▶ _WORK REQUIRED_: Once you find the line with "The height and width of the screenshot is (327, 497)." in the entries below, return exactly every line from it through the line with "This screenshot has height=643, width=1744.".

▶ _Stored items_:
··········

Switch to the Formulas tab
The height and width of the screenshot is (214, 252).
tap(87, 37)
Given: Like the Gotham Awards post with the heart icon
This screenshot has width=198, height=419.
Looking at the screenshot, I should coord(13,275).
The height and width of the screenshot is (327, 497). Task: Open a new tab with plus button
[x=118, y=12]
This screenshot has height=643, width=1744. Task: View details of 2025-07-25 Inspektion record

··········

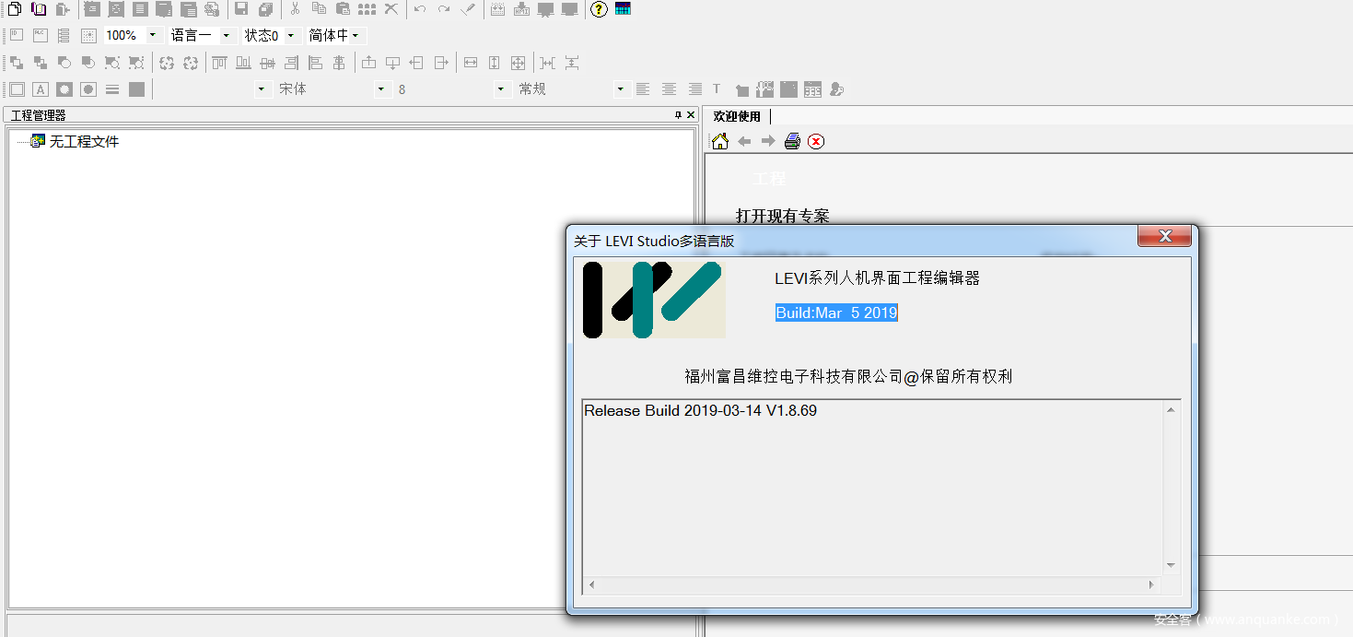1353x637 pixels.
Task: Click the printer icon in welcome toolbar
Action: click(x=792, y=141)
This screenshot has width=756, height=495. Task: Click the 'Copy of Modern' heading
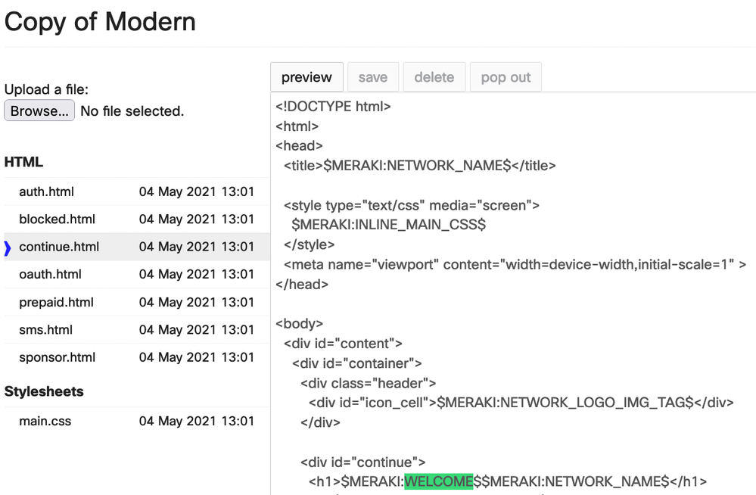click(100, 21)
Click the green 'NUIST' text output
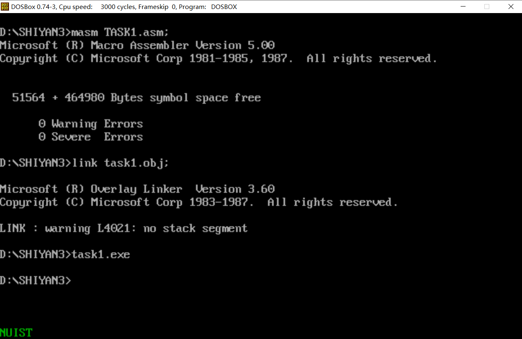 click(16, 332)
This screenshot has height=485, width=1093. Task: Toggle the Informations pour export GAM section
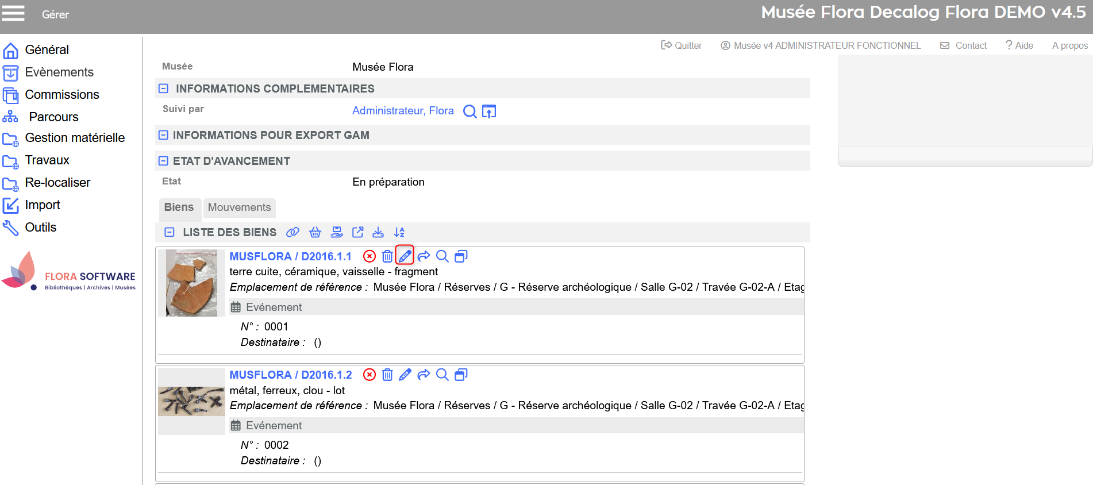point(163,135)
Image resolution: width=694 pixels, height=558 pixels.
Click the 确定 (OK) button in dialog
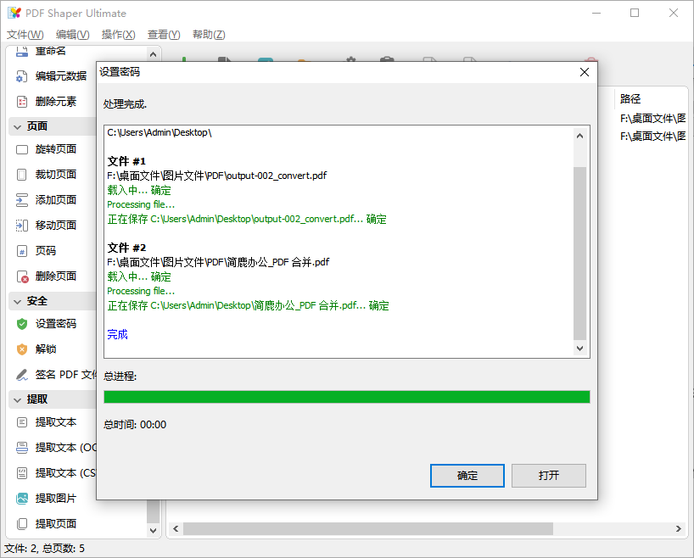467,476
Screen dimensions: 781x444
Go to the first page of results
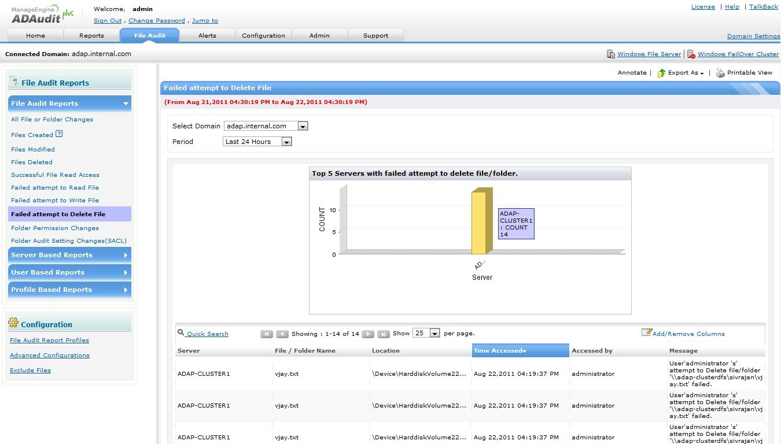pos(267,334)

··········

▶ _COMPLETED EXERCISE_:
The height and width of the screenshot is (327, 497). Task: Open a new tab with plus button
[x=118, y=12]
This screenshot has height=643, width=1744. Task: View details of 2025-07-25 Inspektion record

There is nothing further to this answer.